Ein kämpferischer Auftritt im Bundestag: Bundeskanzler Olaf Scholz in der Generaldebatte Foto: dpa/Michael Kappeler

Hat Friedrich Merz nach einem Drehbuch gehandelt, das von Anfang an den Abbruch der Migrationsgespräche vorsah? Kanzler Olaf Scholz wirft es dem CDU-Chef vor. Und bietet ihm noch einmal einen Platz am Verhandlungstisch an.

Olaf Scholz lehnt sich weit nach vorn.
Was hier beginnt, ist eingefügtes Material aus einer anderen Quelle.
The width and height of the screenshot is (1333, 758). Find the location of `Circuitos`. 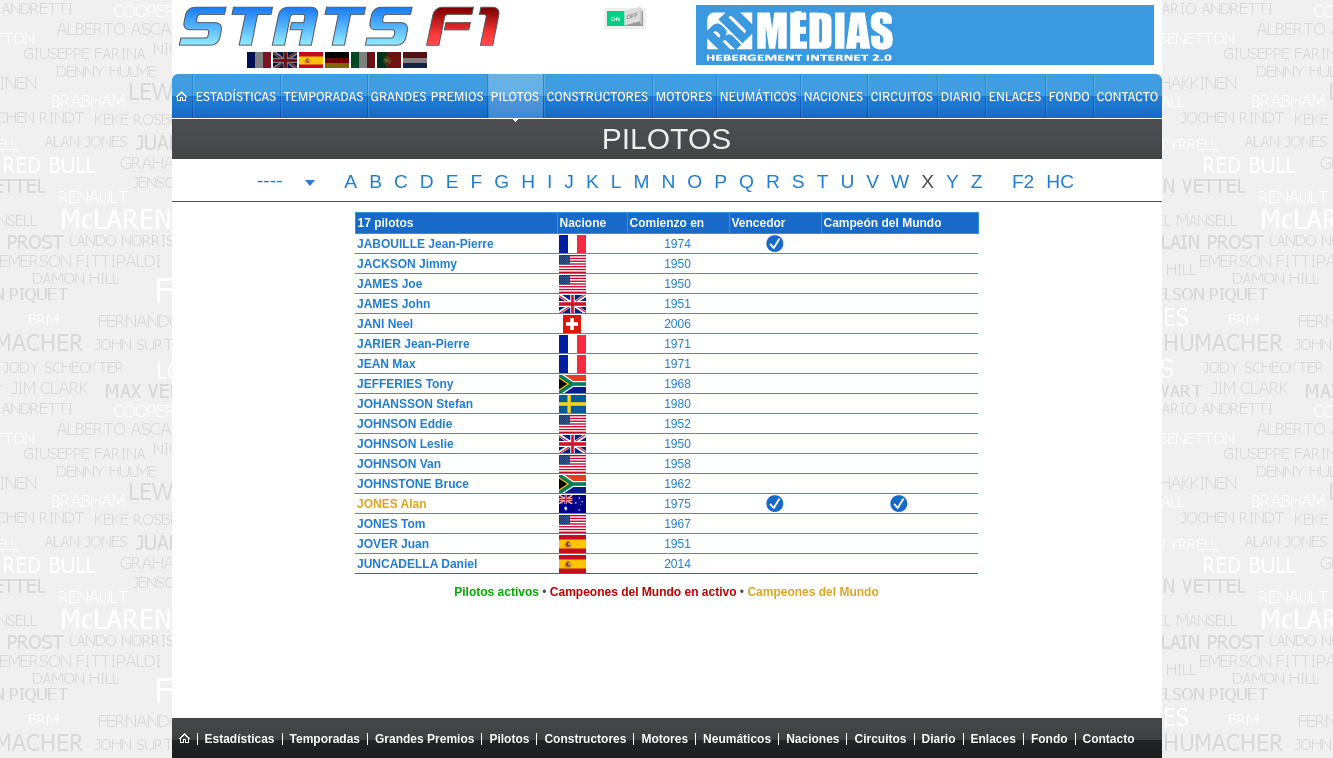

Circuitos is located at coordinates (880, 739).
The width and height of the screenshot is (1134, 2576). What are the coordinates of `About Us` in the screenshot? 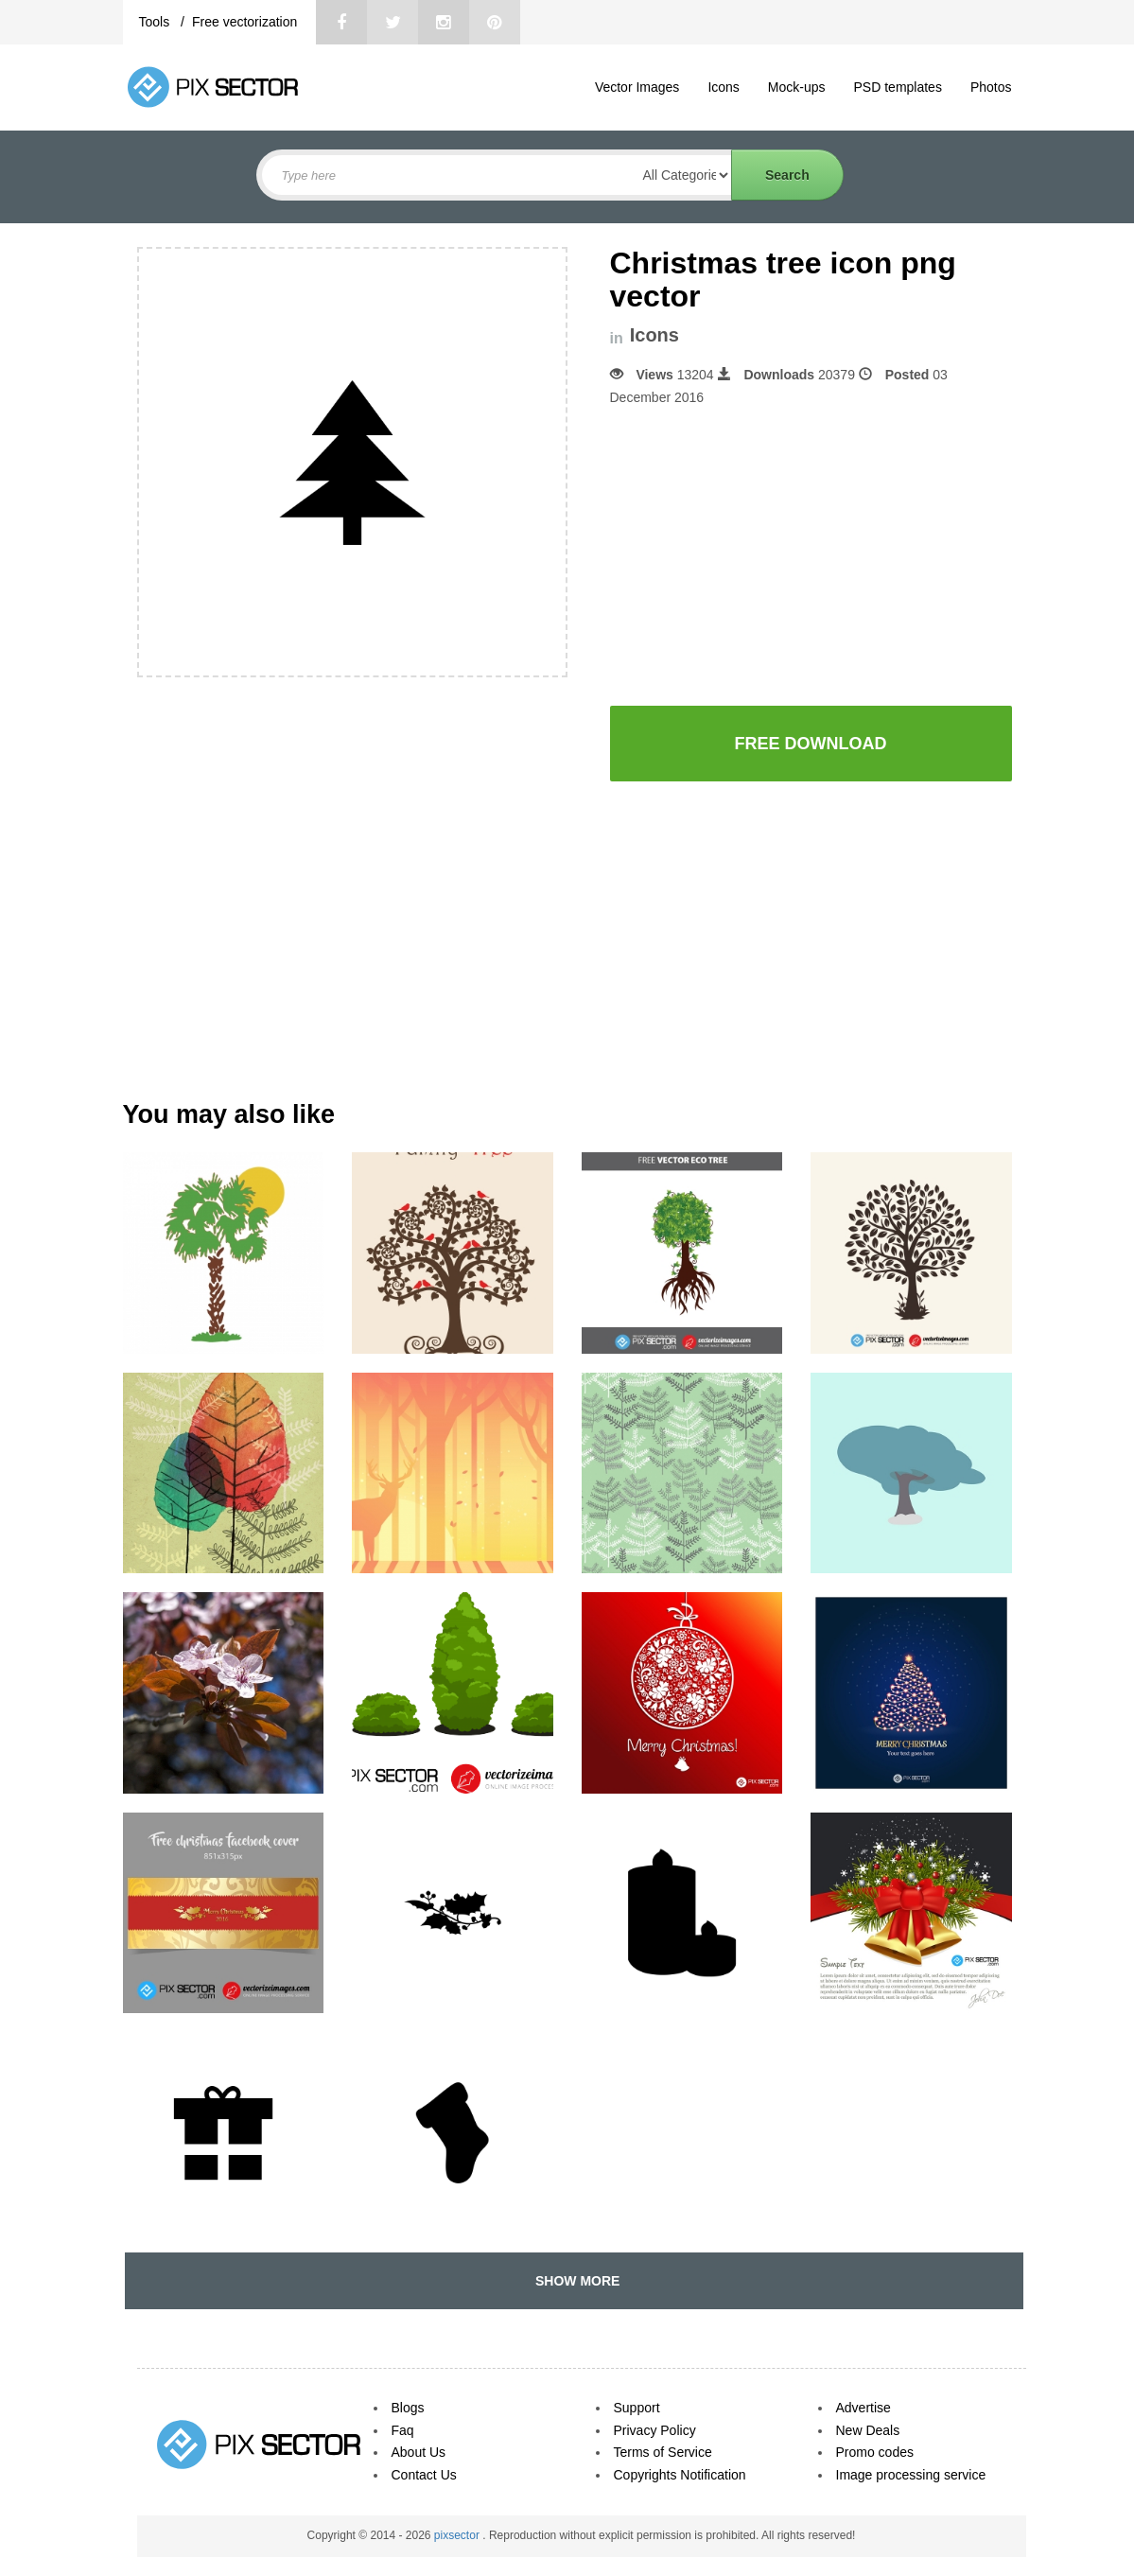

Seine erhobene Hand zeigt Richtung Unionsfraktionschef Friedrich Merz. Die Menschen erwarteten, dass ernsthaft und seriös Politik gemacht werde. „Seriös – ich buchstabiere Ihnen gern, wie das Wort geht“, ruft der Kanzler dem Oppositionsführer zu.

Es ist ein Tag mit vertauschten Rollen. Üblicherweise greift der Oppositionsführer in der Generaldebatte frontal den Kanzler an. Doch nach den gescheiterten Migrationsgesprächen zwischen Regierung und Opposition ist es umgekehrt. „Sie haben sich in die Büsche geschlagen“ – das ist der Satz, den Scholz in seiner kämpferischen Rede gleich mehrfach wiederholt. Er hält der Union „Sprücheklopfen“ und „Theateraufführungen“ in der Migrationspolitik vor. Der sozialdemokratische Kanzler, der sonst gern schon mal sehr leise spricht, ruft ihn laut ins Mikrofon. Er geht Merz persönlich an.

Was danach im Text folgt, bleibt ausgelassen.